▸ **Instructions to follow**
Please rewrite the items from the line with "Task: Open the Метод dropdown arrow" up to and including the line with "coord(37,11)", swapping "dropdown" for "menu" and leaving everything else unchanged.

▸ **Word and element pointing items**
◇ ◇ ◇ ◇

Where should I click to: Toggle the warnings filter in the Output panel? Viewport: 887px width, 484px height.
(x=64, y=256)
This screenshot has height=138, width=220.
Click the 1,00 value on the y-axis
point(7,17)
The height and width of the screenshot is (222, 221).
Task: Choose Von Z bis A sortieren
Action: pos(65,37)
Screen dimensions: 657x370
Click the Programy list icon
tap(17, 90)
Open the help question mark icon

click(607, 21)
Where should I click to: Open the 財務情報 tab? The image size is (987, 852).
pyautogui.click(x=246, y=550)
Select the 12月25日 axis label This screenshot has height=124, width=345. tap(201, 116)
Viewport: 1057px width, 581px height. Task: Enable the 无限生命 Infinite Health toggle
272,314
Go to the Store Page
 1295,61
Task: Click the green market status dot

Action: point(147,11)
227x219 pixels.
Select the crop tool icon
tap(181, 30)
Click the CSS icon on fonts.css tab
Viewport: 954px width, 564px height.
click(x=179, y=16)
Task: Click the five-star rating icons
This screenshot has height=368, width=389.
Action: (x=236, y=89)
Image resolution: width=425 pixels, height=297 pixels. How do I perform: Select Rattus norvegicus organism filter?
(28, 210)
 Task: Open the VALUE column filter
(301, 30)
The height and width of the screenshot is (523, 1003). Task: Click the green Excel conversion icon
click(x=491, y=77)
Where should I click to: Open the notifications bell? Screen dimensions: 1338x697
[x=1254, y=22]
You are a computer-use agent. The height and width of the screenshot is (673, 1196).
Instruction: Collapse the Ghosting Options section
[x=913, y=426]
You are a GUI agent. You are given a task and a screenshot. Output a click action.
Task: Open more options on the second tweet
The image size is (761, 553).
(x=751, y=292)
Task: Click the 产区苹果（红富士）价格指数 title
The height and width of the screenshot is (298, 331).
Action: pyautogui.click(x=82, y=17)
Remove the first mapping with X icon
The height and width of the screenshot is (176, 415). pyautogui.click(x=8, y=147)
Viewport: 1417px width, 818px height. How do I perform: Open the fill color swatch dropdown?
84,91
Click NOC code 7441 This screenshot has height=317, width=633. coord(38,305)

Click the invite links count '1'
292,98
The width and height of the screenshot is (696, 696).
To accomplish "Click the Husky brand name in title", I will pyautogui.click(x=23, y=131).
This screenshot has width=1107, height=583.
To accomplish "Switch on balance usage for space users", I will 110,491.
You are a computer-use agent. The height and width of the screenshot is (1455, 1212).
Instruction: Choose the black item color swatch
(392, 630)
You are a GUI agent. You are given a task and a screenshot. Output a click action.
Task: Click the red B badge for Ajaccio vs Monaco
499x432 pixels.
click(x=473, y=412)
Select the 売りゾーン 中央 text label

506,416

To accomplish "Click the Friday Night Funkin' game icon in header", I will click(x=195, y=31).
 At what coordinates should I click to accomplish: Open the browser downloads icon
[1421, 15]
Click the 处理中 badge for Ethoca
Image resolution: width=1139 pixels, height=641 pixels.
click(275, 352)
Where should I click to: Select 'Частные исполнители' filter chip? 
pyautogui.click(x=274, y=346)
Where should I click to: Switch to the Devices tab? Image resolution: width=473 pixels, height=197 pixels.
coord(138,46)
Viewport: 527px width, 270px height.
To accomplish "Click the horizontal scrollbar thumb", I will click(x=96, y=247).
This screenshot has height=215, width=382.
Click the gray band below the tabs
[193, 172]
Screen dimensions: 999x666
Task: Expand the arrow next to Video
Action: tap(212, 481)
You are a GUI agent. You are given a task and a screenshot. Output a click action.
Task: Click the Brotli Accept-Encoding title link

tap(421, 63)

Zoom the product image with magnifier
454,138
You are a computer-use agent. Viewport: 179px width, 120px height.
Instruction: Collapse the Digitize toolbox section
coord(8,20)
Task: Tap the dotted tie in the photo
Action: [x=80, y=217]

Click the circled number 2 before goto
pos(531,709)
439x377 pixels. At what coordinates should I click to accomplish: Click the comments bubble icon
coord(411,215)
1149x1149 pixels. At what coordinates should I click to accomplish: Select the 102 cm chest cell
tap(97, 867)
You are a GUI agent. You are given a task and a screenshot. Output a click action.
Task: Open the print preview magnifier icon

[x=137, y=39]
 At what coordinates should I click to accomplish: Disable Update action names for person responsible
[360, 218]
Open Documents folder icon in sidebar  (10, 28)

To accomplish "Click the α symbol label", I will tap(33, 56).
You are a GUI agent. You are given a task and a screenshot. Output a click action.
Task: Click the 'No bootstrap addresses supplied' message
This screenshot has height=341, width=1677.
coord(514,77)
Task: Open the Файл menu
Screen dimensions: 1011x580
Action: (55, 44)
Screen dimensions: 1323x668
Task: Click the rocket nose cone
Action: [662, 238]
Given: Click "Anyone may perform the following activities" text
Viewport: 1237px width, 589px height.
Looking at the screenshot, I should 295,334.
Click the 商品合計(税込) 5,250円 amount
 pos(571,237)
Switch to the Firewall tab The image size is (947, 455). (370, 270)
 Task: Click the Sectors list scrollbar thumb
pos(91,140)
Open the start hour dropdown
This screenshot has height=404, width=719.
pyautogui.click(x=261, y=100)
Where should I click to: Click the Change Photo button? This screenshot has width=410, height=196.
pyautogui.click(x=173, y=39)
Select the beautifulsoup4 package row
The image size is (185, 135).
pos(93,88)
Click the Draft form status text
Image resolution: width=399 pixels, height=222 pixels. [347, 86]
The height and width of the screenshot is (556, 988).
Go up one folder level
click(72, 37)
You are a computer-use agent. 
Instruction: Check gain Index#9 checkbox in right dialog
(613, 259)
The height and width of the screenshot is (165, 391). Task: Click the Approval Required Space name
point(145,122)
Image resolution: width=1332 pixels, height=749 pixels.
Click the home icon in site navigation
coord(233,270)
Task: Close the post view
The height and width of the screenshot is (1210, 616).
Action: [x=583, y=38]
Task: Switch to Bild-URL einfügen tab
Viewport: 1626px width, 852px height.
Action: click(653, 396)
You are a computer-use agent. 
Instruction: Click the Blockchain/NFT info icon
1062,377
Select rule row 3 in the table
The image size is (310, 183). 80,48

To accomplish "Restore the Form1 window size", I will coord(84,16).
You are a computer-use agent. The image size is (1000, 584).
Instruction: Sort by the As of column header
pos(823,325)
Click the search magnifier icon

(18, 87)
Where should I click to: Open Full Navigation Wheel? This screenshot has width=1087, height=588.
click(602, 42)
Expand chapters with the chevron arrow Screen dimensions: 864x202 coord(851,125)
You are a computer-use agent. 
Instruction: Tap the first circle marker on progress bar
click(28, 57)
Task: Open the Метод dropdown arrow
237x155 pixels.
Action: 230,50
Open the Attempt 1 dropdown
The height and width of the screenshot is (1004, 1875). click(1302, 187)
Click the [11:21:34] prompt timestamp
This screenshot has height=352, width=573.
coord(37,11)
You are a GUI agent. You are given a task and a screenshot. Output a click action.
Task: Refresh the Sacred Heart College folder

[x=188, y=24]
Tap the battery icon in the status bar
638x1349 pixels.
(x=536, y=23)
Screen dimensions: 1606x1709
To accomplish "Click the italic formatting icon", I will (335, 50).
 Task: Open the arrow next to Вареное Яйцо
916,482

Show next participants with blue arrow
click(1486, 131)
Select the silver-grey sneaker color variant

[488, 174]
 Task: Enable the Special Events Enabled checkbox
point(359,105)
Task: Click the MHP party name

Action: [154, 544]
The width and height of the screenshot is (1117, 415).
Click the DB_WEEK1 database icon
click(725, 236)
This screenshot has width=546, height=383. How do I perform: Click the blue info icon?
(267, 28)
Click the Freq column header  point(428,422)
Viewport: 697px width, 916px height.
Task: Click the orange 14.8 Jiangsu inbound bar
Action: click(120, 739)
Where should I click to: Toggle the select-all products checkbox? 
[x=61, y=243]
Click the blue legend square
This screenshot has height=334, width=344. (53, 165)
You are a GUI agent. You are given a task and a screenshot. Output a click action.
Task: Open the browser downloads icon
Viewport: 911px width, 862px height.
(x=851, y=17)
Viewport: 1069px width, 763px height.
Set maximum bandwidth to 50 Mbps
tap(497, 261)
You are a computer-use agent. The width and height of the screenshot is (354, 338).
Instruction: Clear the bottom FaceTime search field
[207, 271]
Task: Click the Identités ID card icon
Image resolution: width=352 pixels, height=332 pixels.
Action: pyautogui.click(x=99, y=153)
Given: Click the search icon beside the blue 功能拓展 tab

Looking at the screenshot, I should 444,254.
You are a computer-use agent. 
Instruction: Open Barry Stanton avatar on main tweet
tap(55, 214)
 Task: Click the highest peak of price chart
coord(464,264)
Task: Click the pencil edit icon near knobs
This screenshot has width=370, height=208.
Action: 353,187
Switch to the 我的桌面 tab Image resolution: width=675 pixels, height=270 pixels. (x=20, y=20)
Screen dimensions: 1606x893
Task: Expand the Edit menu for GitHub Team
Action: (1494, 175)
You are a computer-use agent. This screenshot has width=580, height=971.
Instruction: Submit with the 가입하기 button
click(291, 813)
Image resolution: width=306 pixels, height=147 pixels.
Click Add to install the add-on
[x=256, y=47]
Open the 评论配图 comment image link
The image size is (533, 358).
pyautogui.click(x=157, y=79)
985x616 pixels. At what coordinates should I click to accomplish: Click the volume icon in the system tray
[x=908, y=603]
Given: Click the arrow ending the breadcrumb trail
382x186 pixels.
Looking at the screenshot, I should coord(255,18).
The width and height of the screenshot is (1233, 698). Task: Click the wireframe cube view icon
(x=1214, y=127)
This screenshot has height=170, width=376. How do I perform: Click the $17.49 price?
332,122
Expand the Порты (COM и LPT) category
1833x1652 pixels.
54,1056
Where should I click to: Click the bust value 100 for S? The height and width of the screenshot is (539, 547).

◇ ◇ ◇ ◇

▸ **Answer to the task**
Task: Open the Метод menu arrow
237x155 pixels.
Action: 230,50
Open the Attempt 1 menu
The height and width of the screenshot is (1004, 1875). click(1302, 187)
Click the [11:21:34] prompt timestamp
This screenshot has height=352, width=573.
coord(37,11)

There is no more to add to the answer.